*** Page excerpt Section Begins ***

The default rate hasn’t been above 1% since the close of 2019 with S&P and Experian pegged it at 1.02%.

Turning back to the newest data, analysts determined the composite rate — which represents a comprehensive measure of changes in consumer credit defaults — dipped 4 basis points lower to settle at 0.50%.

S&P and Experian mentioned the first mortgage default rate also decreased 4 basis points to 0.33%, while the bank card default rate climbed 8 basis points to 3.23%.

Turning next to the five major metropolitan statistical areas analysts track for this monthly update, they found that four produced lower rates in April compared to the previous month.

Miami generated the largest drop, falling 19 basis points to 1.04%. Chicago decreased 9 basis points to 0.50%, while Dallas softened by 8 basis points to 0.51%.

New York edged 3 basis points lower to 0.83%.

Los Angeles was the only major city that increased, ticking up two basis points to 0.52%.

Jointly developed by S&P Indices and Experian, analysts noted the S&P/Experian Consumer Credit Default Indices are published monthly with the intent to accurately track the default experience of consumer balances in four key loan categories: auto, bankcard, first mortgage lien and second mortgage lien.

The indices are calculated based on data extracted from Experian’s consumer credit database. This database is populated with individual consumer loan and payment data submitted by lenders to Experian every month.

Experian’s base of data contributors includes leading banks and mortgage companies and covers approximately $11 trillion in outstanding loans sourced from 11,500 lenders.

*** Page excerpt Section Ends ***
*** Extracted data Section Begins ***

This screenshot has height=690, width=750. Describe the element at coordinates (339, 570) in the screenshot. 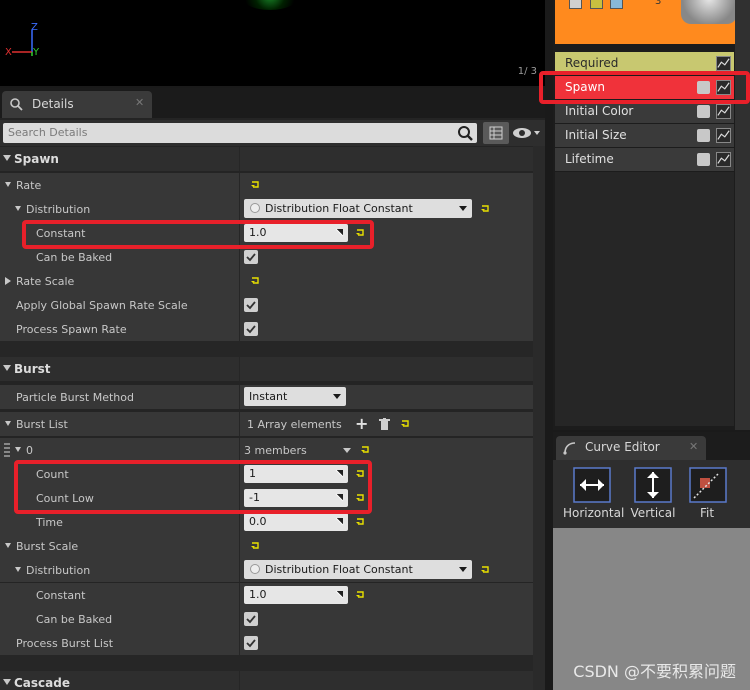

I see `burst-distribution-value: Distribution Float Constant` at that location.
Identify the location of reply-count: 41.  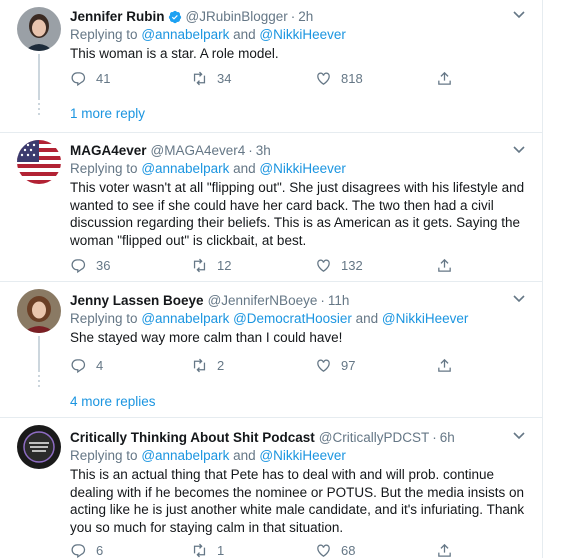
(104, 78).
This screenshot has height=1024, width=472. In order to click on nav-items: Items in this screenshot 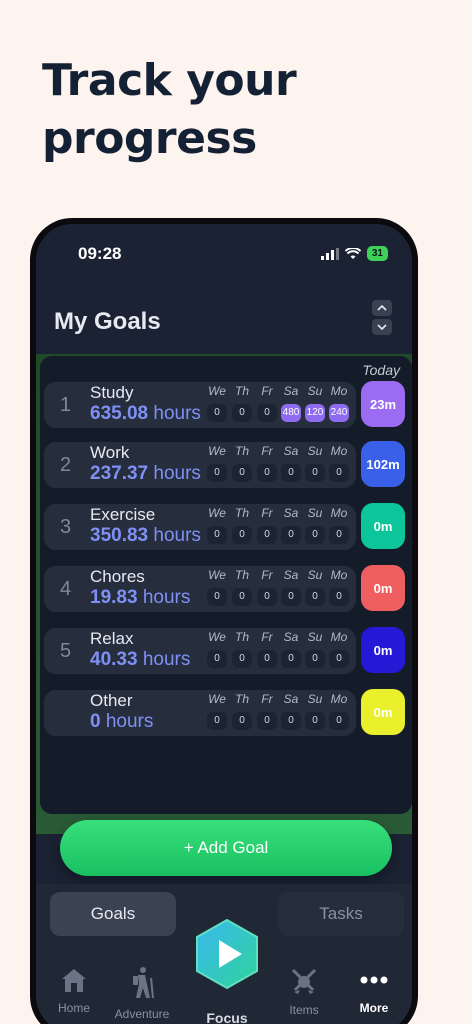, I will do `click(304, 992)`.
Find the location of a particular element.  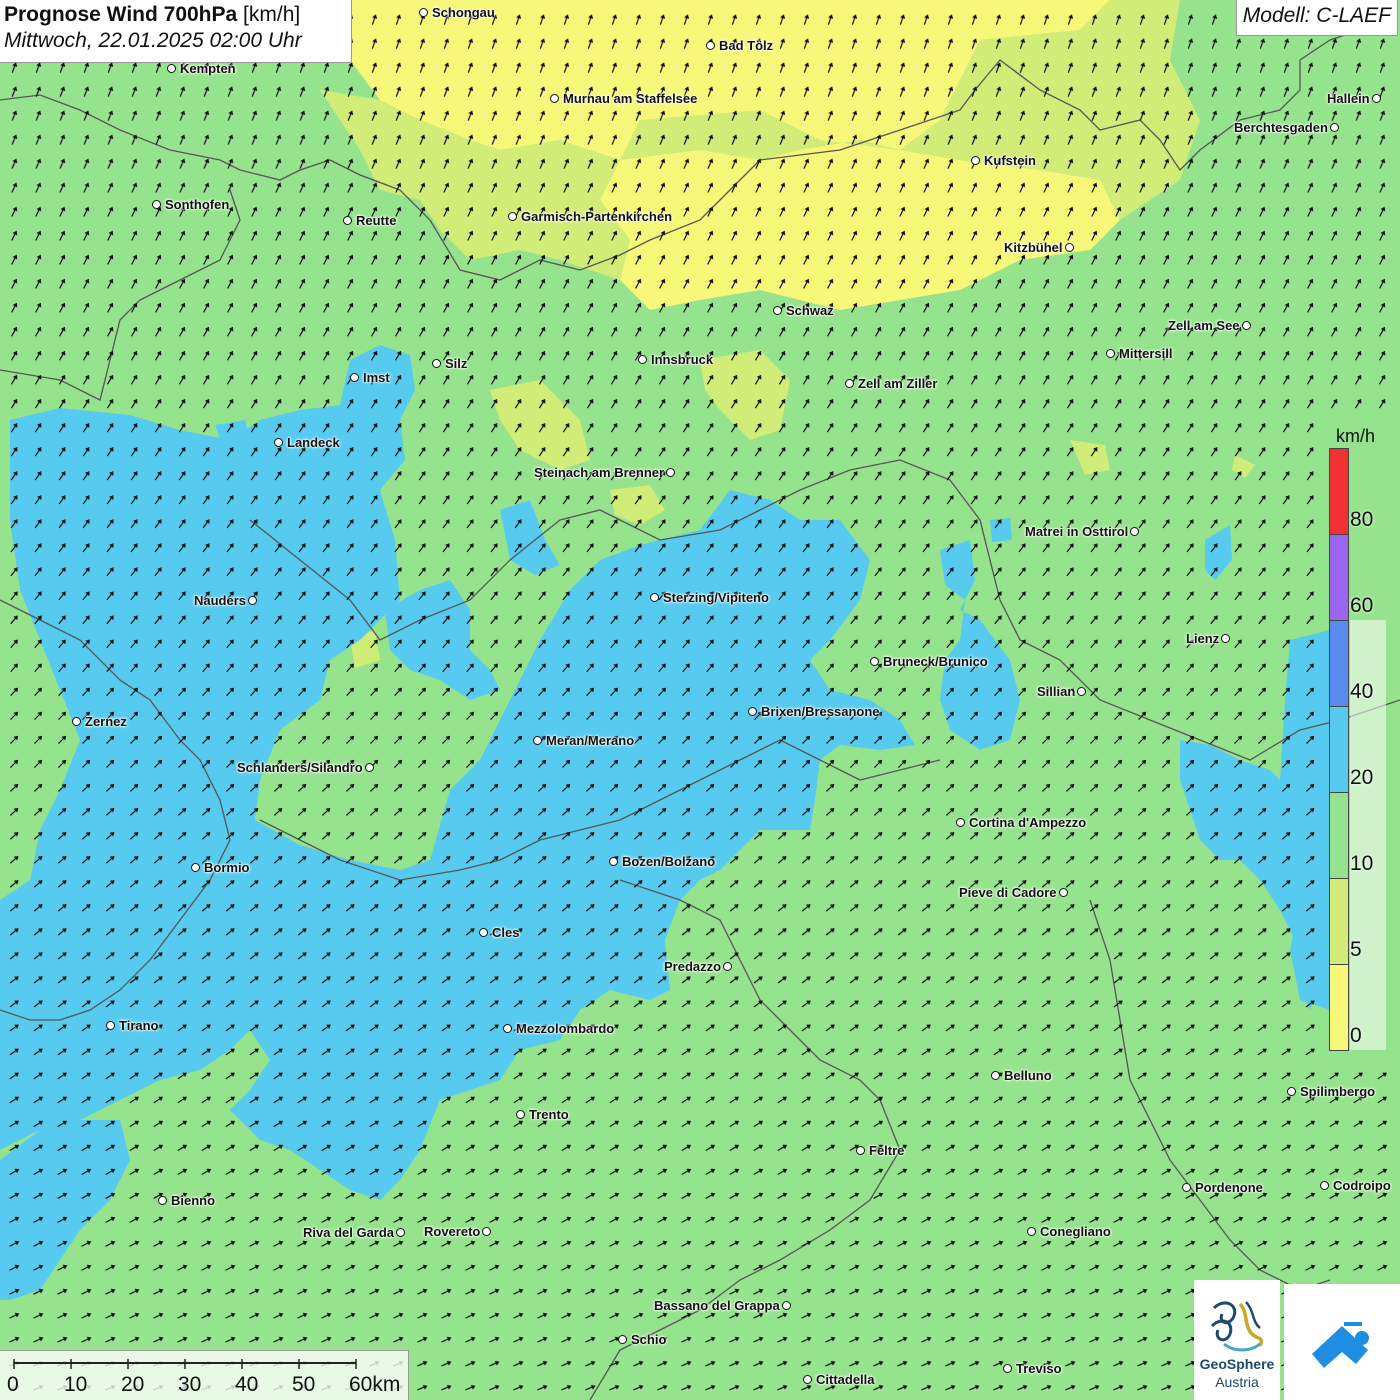

city-label: Mittersill is located at coordinates (1146, 354).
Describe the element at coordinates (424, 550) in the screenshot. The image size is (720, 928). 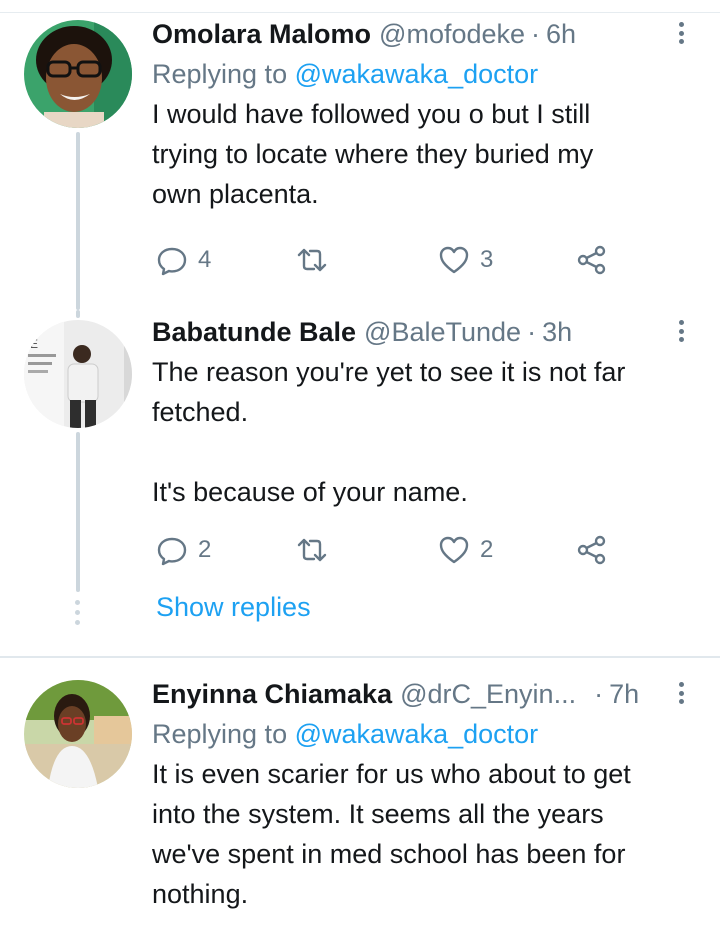
I see `action-bar: 2 2` at that location.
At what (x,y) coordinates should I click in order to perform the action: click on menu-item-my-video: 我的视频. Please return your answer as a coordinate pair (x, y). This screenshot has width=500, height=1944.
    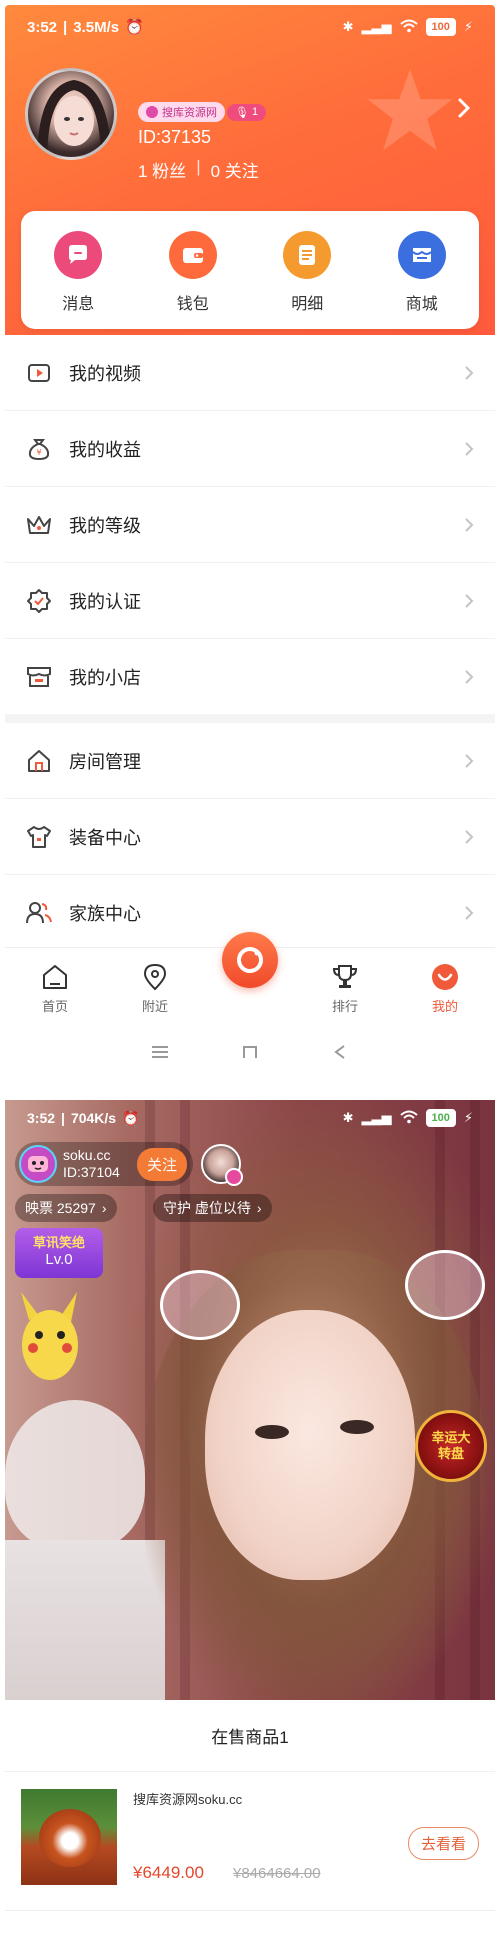
    Looking at the image, I should click on (250, 373).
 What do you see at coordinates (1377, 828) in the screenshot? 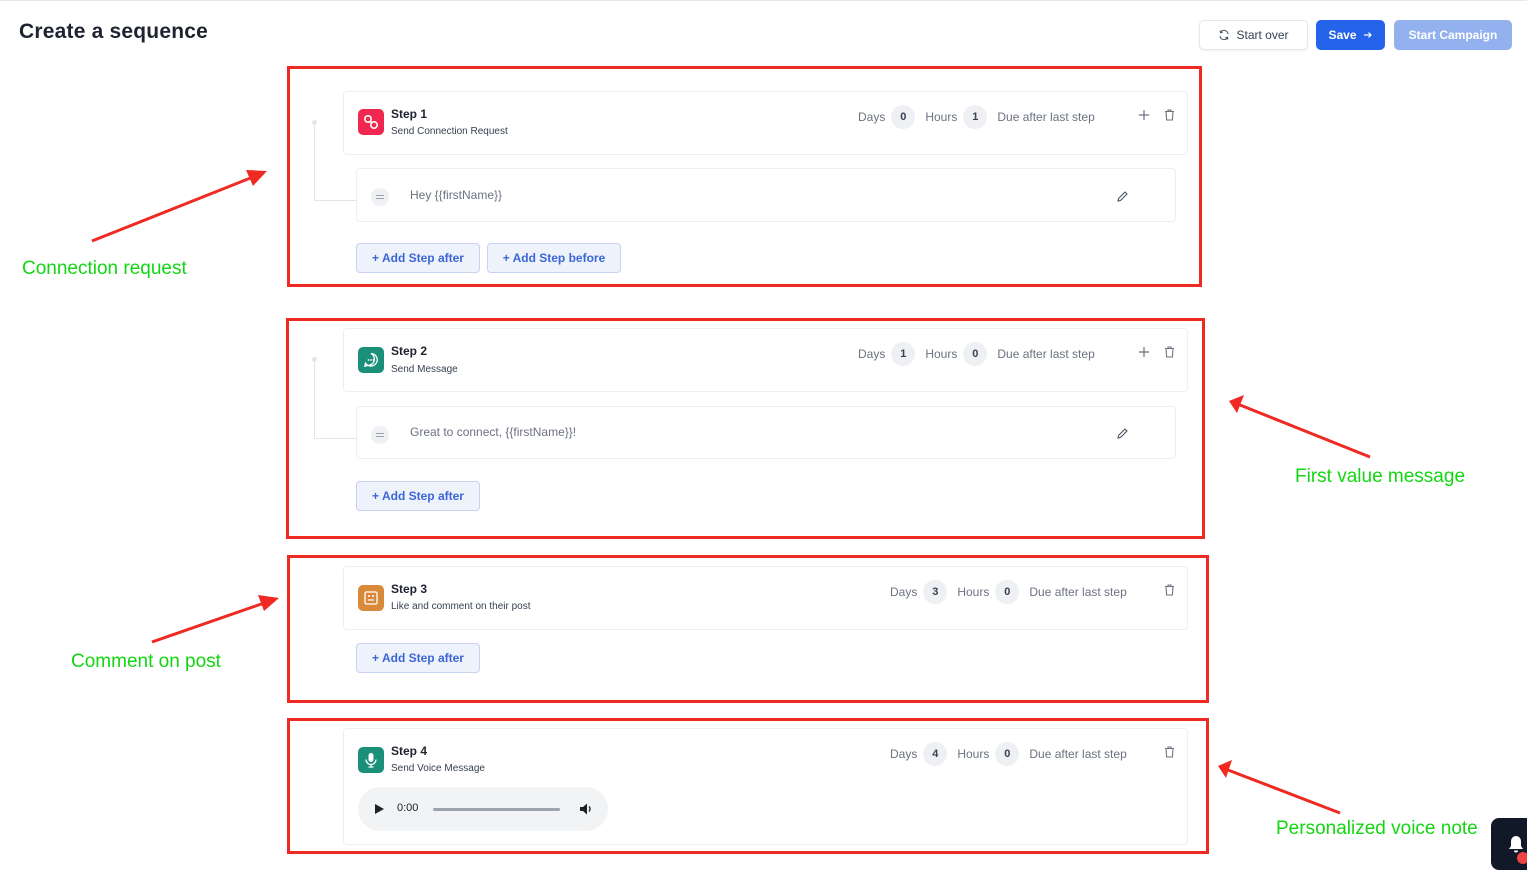
I see `annotation-label-voice-note: Personalized voice note` at bounding box center [1377, 828].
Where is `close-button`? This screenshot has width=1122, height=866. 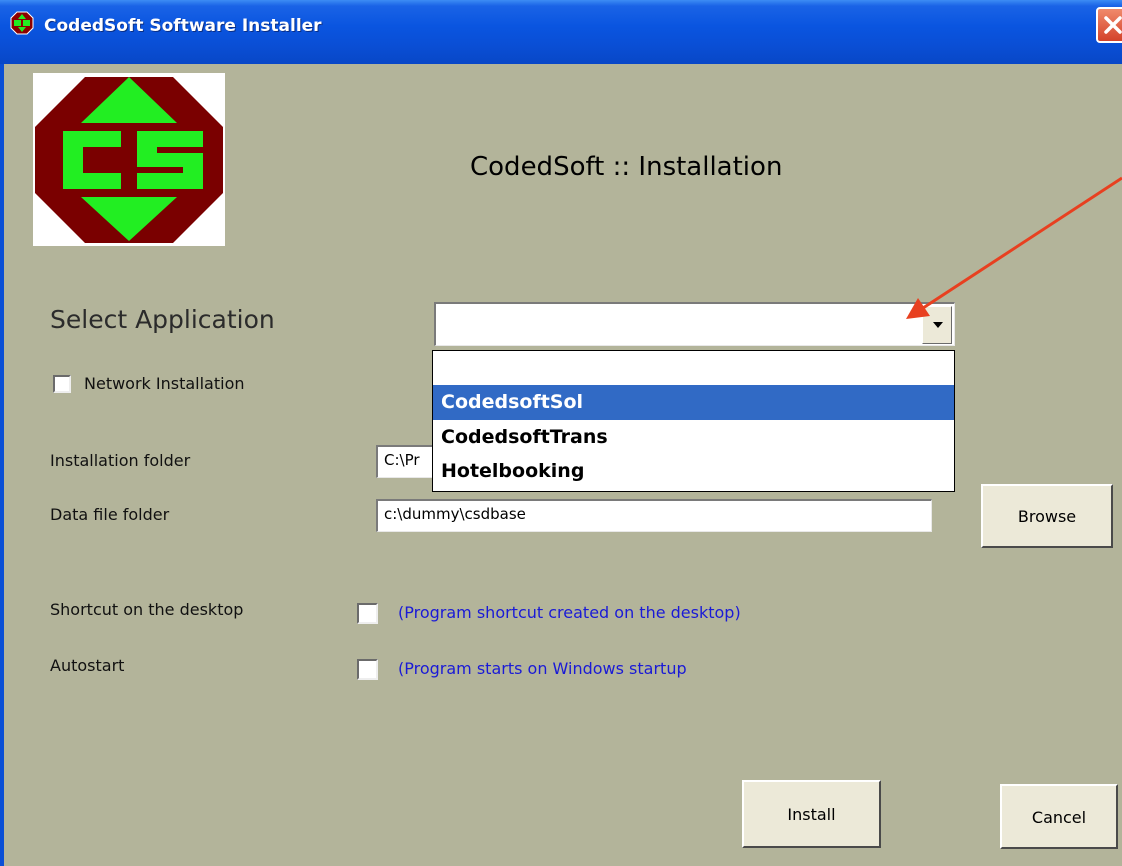 close-button is located at coordinates (1109, 25).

*** Extracted data Section Ends ***

## Task requirements
1) Rewrite the consumer credit default text from "Turning next to" to "second mortgage lien.", putting "bps" in place of "basis points".
2) According to the consumer credit default text, which major metropolitan area was the only one whose default rate rose in April?

## Results for each task
1)
Turning next to the five major metropolitan statistical areas analysts track for this monthly update, they found that four produced lower rates in April compared to the previous month.

Miami generated the largest drop, falling 19 bps to 1.04%. Chicago decreased 9 bps to 0.50%, while Dallas softened by 8 bps to 0.51%.

New York edged 3 bps lower to 0.83%.

Los Angeles was the only major city that increased, ticking up two bps to 0.52%.

Jointly developed by S&P Indices and Experian, analysts noted the S&P/Experian Consumer Credit Default Indices are published monthly with the intent to accurately track the default experience of consumer balances in four key loan categories: auto, bankcard, first mortgage lien and second mortgage lien.

2) Los Angeles, which ticked up two basis points to 0.52%.